Le attuali linee guida pubblicate sul trattamento della fibromialgia sostengono all’unanimità un approccio multidisciplinare, che combina il trattamento farmacologico con modalità complementari come la terapia cognitivo-comportamentale l’allenamento aerobico di rafforzamento fisico e le terapie di movimento meditativo.

I progressi sorprendentemente modesti in questo campo –hanno aggiunto- attestano la grande complessità dei meccanismi del dolore cronico all’interno del sistema nervoso centrale. Nonostante la loro crescente comprensione grazie alla neuroimaging funzionale, nella neuroscienza del dolore siamo ancora all’inizio.
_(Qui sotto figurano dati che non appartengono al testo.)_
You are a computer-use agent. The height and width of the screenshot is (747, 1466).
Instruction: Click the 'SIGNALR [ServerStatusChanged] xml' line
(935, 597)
Sembra che sarà necessaria una comprensione molto più grande prima che una soluzione farmacologica veramente razionale ed efficace per la fibromialgia (e condizioni simili) possa essere resa disponibile.
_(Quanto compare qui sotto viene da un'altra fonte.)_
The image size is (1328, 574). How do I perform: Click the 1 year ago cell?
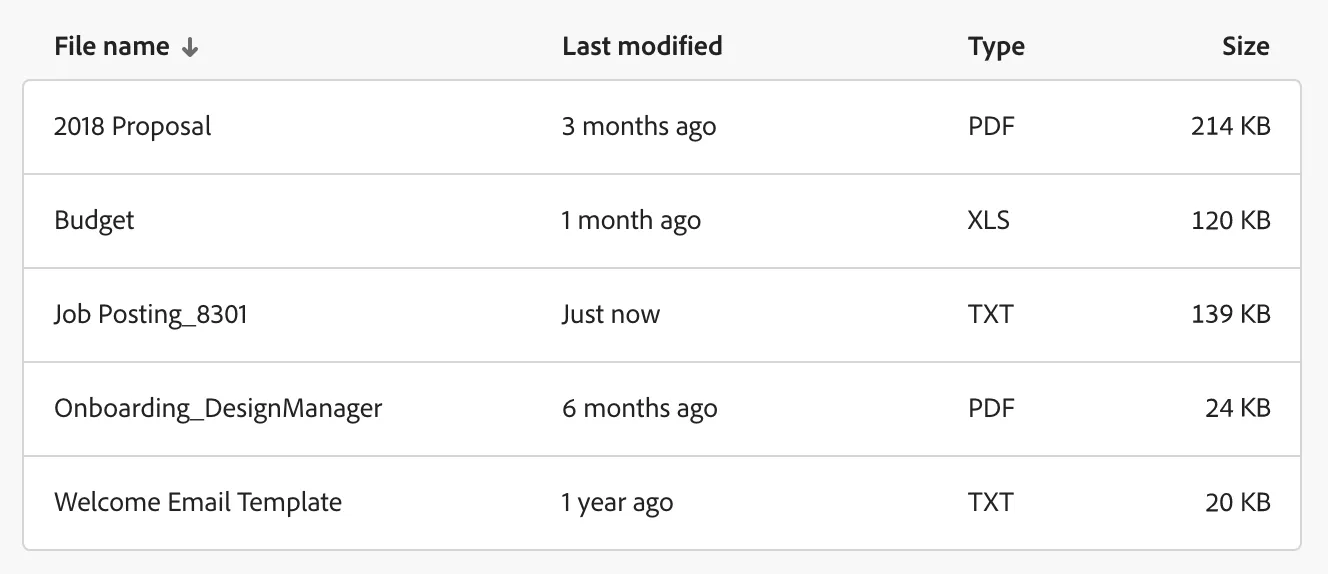tap(617, 502)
Prospettive future per lo sviluppo di terapie
Il dolore cronico in generale e la fibromialgia in particolare continuano a rappresentare una sfida. Se negli ultimi anni sono stati compiuti grandi progressi nel campo della reumatologia nel controllo delle malattie infiammatorie e autoimmuni, le condizioni legate all’amplificazione del dolore nel sistema nervoso centrale come la fibromialgia continuano a confondere clinici e ricercatori a causa della loro complessità.

La svolta nel campo della fibromialgia richiederà un approccio realmente eclettico e multidisciplinare, hanno dichiarato gli autori. Anche se in futuro potranno esserci ancora progressi nello sviluppo di nuovi agenti appartenenti alle famiglie attualmente in uso, come nuovi inibitori della ricaptazione della serotonina-norepinefrina (SNRI) o gabapentinoidi, non sembra probabile che possano rappresentare importanti progressi. Le future intuizioni nei campi della ricerca sui cannabinoidi e gli oppioidi, nonché un approccio integrativo che incorpori la genetica e l’imaging funzionale insieme allo studio dei disturbi complessi del sistema nervoso centrale, condurranno probabilmente a nuove terapie “su misura” per questi pazienti.
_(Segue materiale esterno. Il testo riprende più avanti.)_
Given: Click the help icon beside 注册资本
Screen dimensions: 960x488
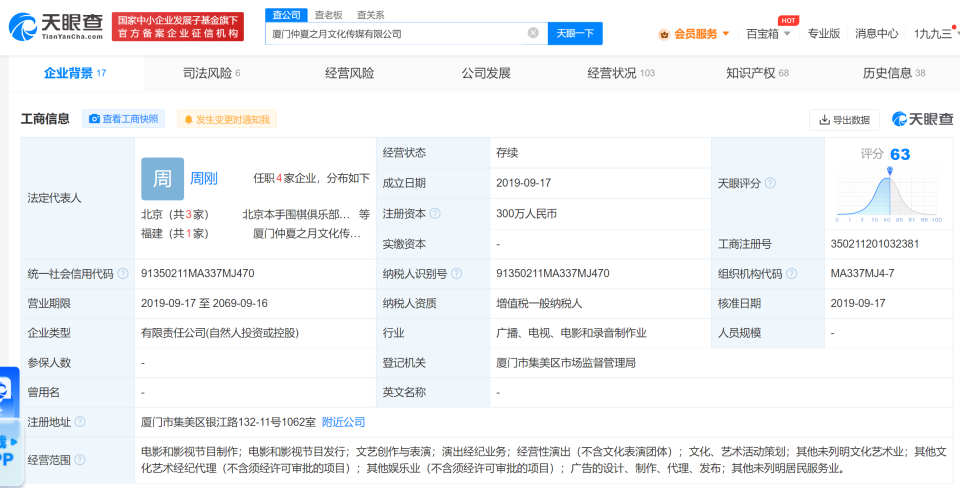Looking at the screenshot, I should pyautogui.click(x=435, y=213).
NYX-2925 è un nuovo modulatore del recettore NMDA in grado di influenzarne la plasticità sinaptica, che si suppone possa essere efficace nei disturbi del SNC ad esso associati. La molecola ha dimostrato di indurre un’efficiente analgesia nei modelli murini di dolore neuropatico. Il primo studio di fase I ne ha verificato sicurezza, tollerabilità e farmacocinetica in 84 volontari sani. NYX-2925 si è rivelato sicuro, ben tollerato e in grado di attraversare la barriera emato-encefalica. Questi risultati promettenti supportano l’ulteriore sviluppo clinico del farmaco come agente per il trattamento di condizioni di dolore cronico, come la neuropatia diabetica e la fibromialgia.

Cannabinoidi e oppioidi
Un’ area finora ancora molto poco studiata e che sembrerebbe avere grandi potenzialità per il trattamento della fibromialgia è il sistema endocannabinoide, con tutte le sue diverse ramificazioni. «Una volta che inizieremo a comprendere l’impatto di questi agenti sui modelli di connettività neuronale, avremo davvero aperto la strada per un utilizzo razionale dei cannabinoidi per il trattamento della fibromialgia» hanno scritto gli autori. «Lo sviluppo clinico di farmaci di alta qualità basati su quantità misurate di agenti cannabinoidi come il THC e il CBD (per inalazione o altro), così come una maggiore familiarità da parte dei medici con queste sostanze, sono prerequisiti essenziali per i futuri progressi in questo campo».

Un’area emergente riguarda la neuroinfiammazione. Se l’uso indiscriminato di oppioidi è molto più un problema che una soluzione per il dolore cronico, diventerà sempre più cruciale capire il ruolo dei recettori degli oppioidi, così come gli oppioidi endogeni, nel mantenimento del dolore cronico e nell’iperalgesia indotta da oppioidi, nonché nell’interazione con la neuroinfiammazione (es. attivazione delle cellule gliali). I trattamenti futuri potrebbero beneficiare dello sviluppo di antagonisti più specifici o attraverso nuovi agenti antinfiammatori.

«Infine è sempre importante affermare che la gestione della fibromialgia non riguarda solo la terapia farmacologica. Come molti pazienti e medici hanno compreso, e come riportato nelle linee guida attuali, il trattamento della fibromialgia molto probabilmente continuerà a combinare la farmacoterapia con approcci non farmacologici, che vanno dall’esercizio al neurofeedback» hanno concluso gli autori.